ことり「うん、ありがとう絵里ちゃん。ひんやりしてて、気持ちいい~」


ゆるふわ~って感じの笑顔でそう言うことり。

元気そうだけど、油断大敵。


絵里「あと…換気もしたほうがいいかしら」


閉まっていた窓を開けると、フワリとカーテンが舞った。


絵里「今日は日差しが強いけど、風が気持ち良いわね。日陰にいると、少しは暑さもマシだわ」

ことり「うん、そうだねぇ」



85:名無しで叶える物語(おいしい水)@\(^o^)/:2015/08/31(月) 21:08:19.87 ID:5v6MY2ZQ.net
絵里「屋上は暑いわよねぇ……。
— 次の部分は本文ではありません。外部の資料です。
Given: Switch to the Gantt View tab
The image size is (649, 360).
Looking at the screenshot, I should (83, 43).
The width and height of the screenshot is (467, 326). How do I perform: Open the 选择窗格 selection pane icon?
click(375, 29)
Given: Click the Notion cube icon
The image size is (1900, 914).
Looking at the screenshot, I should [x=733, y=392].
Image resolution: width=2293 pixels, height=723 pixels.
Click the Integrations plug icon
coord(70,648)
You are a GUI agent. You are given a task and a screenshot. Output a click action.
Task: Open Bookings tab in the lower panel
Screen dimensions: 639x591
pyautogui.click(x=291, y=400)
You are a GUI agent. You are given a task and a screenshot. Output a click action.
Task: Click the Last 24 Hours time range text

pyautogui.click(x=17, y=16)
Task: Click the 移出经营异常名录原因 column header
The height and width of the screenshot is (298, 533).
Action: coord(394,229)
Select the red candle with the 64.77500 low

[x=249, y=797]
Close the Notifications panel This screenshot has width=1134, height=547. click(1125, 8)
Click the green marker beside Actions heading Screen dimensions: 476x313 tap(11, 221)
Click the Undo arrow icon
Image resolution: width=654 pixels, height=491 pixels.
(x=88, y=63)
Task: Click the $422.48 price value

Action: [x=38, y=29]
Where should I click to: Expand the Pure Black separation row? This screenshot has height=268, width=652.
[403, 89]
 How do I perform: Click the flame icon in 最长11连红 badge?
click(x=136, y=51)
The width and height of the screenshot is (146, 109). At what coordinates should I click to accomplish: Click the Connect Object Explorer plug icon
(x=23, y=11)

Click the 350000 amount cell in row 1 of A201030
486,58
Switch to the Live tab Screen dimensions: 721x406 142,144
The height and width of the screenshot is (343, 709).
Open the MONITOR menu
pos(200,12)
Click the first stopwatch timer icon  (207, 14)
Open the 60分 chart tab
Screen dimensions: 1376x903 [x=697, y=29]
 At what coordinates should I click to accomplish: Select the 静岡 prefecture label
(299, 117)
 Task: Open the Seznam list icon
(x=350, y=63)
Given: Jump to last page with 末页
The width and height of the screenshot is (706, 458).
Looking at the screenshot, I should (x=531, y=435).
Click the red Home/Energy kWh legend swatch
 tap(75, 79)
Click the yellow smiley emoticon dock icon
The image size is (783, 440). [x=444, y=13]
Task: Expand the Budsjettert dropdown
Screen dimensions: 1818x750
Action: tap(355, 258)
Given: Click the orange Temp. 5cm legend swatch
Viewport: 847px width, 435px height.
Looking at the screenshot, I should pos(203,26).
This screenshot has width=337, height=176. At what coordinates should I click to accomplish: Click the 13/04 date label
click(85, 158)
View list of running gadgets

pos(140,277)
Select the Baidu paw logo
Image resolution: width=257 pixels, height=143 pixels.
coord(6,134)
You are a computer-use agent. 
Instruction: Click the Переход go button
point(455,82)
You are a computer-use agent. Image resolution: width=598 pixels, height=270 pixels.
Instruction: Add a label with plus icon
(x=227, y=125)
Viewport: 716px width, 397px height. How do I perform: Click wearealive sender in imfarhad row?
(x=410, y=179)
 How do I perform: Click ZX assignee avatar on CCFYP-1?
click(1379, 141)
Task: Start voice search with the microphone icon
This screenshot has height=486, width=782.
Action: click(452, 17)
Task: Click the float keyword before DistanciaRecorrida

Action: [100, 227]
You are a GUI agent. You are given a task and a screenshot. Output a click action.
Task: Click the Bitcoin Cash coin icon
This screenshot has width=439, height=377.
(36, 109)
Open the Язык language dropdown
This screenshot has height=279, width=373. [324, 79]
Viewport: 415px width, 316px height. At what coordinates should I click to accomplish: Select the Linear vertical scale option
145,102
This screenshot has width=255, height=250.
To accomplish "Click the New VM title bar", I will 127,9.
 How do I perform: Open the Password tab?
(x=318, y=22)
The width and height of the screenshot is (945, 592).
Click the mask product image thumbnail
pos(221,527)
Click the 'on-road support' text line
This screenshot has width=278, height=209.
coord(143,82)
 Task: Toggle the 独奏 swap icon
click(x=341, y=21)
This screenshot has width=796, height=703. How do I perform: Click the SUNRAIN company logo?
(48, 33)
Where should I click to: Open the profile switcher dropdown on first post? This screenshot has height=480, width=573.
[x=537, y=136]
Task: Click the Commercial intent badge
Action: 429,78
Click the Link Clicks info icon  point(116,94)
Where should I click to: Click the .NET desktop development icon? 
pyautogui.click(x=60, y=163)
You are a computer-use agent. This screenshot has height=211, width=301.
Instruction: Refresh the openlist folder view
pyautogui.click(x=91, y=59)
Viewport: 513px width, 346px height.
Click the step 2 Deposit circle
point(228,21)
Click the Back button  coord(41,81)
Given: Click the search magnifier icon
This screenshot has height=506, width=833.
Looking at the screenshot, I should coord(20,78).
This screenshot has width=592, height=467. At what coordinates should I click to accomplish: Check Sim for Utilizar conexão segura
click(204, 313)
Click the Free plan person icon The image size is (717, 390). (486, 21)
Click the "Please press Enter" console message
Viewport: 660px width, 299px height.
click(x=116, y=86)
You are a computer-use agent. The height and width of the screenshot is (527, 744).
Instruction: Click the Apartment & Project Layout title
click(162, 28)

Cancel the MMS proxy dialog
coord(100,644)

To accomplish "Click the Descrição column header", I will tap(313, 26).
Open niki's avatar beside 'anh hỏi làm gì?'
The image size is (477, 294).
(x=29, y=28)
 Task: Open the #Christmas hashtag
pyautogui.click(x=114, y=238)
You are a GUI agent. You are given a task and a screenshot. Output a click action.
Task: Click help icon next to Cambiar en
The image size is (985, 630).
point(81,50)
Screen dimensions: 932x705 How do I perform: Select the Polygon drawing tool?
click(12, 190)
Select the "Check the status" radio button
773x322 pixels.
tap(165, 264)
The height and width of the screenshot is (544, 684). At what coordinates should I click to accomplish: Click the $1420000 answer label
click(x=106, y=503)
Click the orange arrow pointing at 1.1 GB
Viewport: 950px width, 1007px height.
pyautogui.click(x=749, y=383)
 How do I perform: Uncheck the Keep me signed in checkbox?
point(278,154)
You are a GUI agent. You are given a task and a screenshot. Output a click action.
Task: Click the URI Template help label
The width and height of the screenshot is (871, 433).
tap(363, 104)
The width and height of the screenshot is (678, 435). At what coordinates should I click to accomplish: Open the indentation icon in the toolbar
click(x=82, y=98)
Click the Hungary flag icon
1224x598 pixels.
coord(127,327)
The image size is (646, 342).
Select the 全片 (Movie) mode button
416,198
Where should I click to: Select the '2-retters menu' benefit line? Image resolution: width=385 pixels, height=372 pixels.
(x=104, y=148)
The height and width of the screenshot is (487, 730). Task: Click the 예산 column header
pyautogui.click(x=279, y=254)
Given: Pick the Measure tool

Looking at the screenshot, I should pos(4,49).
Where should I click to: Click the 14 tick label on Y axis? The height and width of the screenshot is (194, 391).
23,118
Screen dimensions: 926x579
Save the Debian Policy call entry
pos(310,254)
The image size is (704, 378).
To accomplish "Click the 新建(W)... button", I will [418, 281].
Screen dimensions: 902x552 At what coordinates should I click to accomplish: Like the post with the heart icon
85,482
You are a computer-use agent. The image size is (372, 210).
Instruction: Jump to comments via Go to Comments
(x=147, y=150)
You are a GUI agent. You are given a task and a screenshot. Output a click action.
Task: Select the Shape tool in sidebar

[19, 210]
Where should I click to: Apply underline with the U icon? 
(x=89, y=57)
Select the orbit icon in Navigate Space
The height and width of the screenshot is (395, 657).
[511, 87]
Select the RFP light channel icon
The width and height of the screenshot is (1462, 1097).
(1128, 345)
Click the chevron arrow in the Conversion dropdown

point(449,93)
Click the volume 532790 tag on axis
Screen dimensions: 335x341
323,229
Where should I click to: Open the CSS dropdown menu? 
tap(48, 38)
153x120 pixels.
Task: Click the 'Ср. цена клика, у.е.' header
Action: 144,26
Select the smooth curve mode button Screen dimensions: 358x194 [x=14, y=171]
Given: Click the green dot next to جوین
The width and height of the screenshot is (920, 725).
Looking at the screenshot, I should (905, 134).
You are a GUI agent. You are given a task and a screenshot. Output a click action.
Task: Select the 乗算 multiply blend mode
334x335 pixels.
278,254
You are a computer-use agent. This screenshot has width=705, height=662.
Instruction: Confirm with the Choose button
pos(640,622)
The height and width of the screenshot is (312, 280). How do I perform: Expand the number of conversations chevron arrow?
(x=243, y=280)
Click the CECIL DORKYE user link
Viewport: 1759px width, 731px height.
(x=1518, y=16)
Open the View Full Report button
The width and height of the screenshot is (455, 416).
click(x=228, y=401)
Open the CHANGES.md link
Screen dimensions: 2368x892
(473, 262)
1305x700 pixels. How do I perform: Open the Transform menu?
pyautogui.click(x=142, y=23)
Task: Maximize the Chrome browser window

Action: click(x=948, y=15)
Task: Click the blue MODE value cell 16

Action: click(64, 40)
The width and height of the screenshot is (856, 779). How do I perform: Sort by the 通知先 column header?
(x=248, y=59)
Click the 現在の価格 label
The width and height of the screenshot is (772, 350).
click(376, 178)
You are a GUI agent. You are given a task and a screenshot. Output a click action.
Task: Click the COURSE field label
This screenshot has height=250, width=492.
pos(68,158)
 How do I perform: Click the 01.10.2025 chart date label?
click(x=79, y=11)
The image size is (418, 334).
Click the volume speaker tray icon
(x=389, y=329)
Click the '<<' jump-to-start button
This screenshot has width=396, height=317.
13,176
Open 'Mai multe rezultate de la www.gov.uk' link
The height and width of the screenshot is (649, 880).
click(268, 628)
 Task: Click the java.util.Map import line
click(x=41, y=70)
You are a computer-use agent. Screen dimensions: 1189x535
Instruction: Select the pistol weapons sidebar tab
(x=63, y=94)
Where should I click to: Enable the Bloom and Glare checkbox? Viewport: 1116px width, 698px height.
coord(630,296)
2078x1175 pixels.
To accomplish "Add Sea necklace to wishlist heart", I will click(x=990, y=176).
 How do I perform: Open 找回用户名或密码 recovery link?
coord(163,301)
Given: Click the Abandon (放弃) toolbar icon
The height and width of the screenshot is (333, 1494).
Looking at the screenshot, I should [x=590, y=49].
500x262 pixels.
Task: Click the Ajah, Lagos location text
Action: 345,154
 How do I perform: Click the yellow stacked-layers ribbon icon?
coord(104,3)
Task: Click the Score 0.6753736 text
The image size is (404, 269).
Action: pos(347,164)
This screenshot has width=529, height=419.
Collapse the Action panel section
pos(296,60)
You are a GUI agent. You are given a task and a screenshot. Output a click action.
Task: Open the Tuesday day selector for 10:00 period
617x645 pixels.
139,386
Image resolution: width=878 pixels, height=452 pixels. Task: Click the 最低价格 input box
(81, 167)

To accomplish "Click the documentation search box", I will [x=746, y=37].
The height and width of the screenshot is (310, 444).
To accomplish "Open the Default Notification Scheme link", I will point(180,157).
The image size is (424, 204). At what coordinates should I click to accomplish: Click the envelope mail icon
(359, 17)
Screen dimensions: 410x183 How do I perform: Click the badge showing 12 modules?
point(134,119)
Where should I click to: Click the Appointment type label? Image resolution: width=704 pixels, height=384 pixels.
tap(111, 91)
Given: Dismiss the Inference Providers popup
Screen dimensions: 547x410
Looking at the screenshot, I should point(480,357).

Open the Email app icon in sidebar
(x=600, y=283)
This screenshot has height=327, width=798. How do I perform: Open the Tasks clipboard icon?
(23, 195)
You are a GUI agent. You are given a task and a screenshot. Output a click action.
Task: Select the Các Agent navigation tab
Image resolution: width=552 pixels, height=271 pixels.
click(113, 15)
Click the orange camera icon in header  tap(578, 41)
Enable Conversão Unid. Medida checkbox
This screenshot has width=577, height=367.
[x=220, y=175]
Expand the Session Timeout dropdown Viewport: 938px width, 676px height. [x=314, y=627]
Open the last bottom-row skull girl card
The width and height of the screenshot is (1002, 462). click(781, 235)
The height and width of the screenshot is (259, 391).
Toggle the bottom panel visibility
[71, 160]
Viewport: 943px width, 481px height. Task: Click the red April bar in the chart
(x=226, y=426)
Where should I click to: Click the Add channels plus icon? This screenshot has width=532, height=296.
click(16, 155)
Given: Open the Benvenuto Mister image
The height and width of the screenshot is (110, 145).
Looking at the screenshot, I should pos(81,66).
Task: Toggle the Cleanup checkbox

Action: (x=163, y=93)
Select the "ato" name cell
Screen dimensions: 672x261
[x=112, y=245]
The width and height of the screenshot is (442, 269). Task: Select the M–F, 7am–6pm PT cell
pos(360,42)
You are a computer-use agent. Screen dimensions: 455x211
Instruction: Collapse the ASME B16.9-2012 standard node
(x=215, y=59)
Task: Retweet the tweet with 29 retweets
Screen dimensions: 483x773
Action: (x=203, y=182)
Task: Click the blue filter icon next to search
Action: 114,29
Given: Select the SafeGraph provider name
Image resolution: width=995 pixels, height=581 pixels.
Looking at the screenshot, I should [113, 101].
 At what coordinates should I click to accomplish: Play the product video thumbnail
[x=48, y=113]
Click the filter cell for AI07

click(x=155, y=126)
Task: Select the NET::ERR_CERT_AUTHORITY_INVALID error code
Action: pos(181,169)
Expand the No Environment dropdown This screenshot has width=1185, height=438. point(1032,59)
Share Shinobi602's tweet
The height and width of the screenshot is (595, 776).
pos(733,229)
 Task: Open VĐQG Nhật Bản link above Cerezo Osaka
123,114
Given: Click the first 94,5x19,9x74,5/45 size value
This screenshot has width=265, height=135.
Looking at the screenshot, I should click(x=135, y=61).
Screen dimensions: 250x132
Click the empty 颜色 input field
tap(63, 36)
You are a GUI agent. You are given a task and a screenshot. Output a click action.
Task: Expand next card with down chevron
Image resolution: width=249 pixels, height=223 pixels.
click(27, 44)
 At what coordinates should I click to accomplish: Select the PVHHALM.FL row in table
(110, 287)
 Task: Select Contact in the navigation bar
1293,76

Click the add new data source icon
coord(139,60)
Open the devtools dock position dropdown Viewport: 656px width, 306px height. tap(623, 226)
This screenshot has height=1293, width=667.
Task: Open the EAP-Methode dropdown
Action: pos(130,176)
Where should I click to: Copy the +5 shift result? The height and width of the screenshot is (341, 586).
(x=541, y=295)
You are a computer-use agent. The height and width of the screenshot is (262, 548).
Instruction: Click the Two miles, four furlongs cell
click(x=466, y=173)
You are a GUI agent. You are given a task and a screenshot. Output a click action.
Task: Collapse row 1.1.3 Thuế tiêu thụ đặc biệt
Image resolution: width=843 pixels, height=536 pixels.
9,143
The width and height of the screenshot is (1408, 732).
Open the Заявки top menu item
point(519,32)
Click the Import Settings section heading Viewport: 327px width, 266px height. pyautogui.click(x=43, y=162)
私もう溶けちゃうかもって何度思ったか……
   ほら、私ってロシア生まれだから、こういうの慣れないの。
   ほらロシア生まれだから」

ことり「………」

絵里「……そ、そういえばことりも肌がすっごく白いけど、やっぱり日差しは苦手なのかしら?」

ことり「どちらかと言うと苦手、かな?」

絵里「ふーん、日焼けクリームとか、してるの?」

ことり「そうだね、あと日傘とかもよく使うかなぁ」

絵里「日傘ねぇ……」


ふわふわと、上品な日傘を持つことりの姿を想像してみると、それは予想以上にしっくりきた。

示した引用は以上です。